=== Begin Enclosure ===

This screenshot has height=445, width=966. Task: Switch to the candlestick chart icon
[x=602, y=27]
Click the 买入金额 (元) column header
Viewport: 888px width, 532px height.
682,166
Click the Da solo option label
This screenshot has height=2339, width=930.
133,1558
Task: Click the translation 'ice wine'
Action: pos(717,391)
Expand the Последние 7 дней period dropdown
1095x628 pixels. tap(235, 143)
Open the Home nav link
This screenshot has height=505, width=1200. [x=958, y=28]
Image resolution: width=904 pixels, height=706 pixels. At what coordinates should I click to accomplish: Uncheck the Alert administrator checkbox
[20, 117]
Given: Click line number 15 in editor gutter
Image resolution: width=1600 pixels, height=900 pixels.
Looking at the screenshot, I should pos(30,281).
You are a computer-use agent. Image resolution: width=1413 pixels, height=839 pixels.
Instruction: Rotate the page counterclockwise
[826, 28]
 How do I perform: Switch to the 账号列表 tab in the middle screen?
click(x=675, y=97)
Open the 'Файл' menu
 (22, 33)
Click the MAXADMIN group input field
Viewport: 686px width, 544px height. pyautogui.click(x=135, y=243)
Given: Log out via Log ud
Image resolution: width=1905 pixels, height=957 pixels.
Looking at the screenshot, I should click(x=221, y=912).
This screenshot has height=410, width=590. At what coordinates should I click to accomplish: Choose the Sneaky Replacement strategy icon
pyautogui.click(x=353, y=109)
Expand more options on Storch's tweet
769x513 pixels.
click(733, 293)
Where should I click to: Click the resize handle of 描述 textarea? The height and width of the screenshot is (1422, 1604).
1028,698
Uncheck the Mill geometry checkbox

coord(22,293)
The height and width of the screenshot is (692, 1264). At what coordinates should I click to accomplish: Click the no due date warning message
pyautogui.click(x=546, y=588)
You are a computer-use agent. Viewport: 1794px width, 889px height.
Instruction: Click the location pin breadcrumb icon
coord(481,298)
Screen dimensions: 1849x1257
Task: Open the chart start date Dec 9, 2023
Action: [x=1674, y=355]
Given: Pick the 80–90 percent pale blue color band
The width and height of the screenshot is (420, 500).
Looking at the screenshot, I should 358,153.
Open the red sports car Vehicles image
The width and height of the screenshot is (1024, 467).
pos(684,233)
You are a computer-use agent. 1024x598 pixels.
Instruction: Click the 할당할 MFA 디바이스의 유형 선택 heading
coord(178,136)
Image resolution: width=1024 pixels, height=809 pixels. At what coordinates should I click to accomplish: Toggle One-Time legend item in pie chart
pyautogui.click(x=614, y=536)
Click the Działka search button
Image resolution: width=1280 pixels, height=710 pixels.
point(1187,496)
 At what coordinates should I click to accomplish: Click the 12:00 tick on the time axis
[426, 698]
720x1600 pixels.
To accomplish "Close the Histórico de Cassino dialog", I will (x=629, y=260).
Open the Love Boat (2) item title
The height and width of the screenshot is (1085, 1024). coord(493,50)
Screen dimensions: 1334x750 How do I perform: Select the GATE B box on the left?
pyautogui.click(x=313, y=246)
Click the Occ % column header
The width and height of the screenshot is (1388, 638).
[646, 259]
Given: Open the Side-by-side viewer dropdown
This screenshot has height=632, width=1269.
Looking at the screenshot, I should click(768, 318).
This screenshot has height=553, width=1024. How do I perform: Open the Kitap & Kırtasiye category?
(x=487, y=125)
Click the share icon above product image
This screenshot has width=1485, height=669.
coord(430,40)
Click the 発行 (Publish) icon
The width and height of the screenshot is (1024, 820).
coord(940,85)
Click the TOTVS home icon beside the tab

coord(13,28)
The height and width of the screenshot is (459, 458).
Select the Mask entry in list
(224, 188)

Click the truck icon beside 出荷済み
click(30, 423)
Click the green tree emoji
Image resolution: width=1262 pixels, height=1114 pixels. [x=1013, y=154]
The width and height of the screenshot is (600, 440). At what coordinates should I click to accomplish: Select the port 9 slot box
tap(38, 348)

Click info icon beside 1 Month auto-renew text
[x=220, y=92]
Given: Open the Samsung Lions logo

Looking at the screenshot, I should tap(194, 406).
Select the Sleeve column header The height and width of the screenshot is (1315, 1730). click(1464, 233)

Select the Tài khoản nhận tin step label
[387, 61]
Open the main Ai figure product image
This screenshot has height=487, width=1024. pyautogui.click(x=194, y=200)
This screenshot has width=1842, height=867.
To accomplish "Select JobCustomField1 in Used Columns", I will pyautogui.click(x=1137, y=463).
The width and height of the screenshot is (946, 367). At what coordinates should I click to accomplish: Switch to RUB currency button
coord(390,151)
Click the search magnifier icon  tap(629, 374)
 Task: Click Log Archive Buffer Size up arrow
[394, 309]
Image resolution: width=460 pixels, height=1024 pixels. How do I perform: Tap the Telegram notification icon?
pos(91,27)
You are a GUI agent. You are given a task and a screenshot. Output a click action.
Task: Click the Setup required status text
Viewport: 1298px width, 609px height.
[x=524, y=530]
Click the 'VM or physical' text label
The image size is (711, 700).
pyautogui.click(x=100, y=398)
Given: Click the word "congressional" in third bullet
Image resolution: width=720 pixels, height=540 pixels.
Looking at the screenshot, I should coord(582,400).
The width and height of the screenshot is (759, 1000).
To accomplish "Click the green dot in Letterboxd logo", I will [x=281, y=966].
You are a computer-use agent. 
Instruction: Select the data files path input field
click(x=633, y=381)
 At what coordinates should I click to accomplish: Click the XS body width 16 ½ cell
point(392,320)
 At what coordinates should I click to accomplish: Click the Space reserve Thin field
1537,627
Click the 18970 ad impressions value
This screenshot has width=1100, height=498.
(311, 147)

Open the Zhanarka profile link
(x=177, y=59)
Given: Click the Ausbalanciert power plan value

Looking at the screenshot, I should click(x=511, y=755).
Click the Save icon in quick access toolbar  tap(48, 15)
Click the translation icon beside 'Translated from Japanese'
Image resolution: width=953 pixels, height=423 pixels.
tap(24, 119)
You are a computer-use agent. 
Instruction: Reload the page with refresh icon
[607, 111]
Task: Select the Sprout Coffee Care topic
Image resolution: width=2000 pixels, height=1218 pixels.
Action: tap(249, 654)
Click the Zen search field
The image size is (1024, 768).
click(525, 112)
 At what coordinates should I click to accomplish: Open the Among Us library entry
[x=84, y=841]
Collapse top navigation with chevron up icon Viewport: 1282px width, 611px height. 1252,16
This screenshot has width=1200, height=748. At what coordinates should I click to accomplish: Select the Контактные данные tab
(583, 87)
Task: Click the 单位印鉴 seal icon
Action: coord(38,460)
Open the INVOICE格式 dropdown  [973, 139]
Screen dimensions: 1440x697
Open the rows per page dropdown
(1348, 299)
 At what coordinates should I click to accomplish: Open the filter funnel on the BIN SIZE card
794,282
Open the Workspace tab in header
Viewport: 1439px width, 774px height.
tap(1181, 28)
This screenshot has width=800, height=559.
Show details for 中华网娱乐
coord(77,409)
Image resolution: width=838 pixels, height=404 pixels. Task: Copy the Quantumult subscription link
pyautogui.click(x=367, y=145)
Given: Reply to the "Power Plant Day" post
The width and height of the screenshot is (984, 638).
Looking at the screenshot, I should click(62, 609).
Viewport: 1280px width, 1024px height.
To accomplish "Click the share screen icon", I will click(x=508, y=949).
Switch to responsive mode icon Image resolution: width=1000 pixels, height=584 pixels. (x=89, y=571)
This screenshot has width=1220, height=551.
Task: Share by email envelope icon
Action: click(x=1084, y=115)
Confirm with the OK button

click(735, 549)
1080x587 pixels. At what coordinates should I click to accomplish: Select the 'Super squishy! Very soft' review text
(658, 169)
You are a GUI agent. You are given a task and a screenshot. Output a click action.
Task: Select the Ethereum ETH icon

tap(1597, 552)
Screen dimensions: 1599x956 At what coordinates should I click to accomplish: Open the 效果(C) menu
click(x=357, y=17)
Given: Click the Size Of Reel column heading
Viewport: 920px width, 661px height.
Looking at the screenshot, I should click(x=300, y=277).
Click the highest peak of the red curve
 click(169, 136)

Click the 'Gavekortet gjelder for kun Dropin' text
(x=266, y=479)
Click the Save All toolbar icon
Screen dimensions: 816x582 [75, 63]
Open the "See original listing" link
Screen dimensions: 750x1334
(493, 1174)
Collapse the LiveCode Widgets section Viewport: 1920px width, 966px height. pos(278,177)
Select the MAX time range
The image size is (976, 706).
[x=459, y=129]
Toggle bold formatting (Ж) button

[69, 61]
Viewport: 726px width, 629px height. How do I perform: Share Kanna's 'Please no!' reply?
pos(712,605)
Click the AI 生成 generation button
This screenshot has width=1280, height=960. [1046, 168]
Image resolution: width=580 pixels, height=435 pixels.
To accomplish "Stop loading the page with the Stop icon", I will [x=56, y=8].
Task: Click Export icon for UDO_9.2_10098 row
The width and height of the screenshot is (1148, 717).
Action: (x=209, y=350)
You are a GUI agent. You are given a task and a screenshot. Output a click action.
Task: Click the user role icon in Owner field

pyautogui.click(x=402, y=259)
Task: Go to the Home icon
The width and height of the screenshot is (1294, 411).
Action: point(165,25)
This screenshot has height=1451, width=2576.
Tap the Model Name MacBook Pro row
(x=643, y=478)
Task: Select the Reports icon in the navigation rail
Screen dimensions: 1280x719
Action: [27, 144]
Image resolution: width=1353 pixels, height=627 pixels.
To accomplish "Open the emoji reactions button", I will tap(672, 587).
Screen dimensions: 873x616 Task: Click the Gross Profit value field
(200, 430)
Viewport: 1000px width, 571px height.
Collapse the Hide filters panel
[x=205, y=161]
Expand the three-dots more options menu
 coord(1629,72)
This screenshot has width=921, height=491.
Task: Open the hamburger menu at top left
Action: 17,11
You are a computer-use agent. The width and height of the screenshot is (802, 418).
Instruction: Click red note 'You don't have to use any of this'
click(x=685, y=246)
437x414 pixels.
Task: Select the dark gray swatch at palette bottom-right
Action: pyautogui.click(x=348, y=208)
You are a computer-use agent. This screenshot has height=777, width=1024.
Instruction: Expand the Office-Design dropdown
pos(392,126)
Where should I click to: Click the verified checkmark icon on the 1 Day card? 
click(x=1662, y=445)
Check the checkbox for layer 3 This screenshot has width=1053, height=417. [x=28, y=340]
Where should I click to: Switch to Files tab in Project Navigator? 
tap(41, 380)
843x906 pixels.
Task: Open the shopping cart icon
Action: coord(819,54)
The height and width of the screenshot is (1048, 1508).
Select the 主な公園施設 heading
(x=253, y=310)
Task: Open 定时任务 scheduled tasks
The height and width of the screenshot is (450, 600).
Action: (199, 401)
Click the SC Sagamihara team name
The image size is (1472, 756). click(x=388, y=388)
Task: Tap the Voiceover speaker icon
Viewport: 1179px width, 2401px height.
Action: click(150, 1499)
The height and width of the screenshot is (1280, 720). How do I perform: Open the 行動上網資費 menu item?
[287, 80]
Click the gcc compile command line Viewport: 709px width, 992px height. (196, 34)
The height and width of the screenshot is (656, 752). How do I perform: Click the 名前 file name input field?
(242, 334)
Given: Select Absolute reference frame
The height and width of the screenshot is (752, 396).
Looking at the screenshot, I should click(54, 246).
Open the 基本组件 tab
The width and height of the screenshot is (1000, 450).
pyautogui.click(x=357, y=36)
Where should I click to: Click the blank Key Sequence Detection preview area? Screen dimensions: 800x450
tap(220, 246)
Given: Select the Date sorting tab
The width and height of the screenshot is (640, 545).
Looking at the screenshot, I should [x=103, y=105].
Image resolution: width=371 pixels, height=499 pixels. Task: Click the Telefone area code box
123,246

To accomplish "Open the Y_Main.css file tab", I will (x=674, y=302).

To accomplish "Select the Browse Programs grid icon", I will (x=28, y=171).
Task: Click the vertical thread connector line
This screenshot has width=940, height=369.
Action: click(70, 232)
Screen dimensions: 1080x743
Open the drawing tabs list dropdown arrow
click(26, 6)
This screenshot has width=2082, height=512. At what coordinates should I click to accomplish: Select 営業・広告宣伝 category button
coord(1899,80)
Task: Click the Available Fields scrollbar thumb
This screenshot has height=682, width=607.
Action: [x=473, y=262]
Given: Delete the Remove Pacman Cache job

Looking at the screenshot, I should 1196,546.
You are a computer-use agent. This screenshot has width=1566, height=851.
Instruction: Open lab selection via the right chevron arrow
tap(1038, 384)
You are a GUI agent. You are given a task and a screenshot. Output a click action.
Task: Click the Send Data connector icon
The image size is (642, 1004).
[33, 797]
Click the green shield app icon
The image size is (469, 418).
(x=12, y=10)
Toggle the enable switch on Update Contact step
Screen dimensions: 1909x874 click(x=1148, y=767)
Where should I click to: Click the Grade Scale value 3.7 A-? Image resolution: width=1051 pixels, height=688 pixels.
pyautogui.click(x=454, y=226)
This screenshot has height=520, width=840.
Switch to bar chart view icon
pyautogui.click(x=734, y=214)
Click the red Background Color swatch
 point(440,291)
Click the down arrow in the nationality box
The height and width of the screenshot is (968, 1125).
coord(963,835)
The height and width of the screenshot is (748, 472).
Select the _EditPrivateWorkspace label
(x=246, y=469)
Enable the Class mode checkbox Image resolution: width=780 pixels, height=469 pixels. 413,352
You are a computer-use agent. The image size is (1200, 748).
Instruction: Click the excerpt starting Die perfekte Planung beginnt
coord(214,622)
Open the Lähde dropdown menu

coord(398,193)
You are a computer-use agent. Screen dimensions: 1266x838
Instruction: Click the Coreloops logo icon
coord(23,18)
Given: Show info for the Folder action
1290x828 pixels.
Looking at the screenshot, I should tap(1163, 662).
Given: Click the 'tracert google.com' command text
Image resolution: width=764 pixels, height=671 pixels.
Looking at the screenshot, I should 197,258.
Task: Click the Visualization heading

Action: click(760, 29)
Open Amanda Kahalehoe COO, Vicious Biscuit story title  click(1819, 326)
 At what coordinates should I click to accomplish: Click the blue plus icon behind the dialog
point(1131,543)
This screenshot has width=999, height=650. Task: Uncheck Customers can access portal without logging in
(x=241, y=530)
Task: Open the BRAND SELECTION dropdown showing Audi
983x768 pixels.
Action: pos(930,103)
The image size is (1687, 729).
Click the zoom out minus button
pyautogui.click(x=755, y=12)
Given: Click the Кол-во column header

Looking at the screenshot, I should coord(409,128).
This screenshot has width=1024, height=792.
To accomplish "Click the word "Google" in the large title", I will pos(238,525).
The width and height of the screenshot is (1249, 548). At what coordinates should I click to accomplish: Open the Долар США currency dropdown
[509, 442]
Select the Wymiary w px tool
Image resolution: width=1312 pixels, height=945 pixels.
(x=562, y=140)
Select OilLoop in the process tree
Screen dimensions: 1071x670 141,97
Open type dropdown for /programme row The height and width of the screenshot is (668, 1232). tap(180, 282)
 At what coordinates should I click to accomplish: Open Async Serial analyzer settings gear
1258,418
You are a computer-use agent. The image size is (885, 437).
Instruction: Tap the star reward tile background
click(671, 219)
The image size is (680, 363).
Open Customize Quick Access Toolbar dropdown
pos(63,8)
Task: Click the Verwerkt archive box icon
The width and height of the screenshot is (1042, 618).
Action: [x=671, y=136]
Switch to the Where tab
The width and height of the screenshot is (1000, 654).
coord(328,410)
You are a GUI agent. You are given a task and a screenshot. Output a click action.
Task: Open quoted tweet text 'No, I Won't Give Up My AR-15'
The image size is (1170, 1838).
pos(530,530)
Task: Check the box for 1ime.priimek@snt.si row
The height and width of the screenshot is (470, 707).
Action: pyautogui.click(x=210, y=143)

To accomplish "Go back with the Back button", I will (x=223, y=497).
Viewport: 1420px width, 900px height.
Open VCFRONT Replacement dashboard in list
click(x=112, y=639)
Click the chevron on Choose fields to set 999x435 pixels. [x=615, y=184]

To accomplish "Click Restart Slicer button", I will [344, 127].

=== End Enclosure ===

EXERCISE AIM:
In the data above, how many lines contain the word "navigation"? Write the number only.

WRITTEN SOLUTION:
2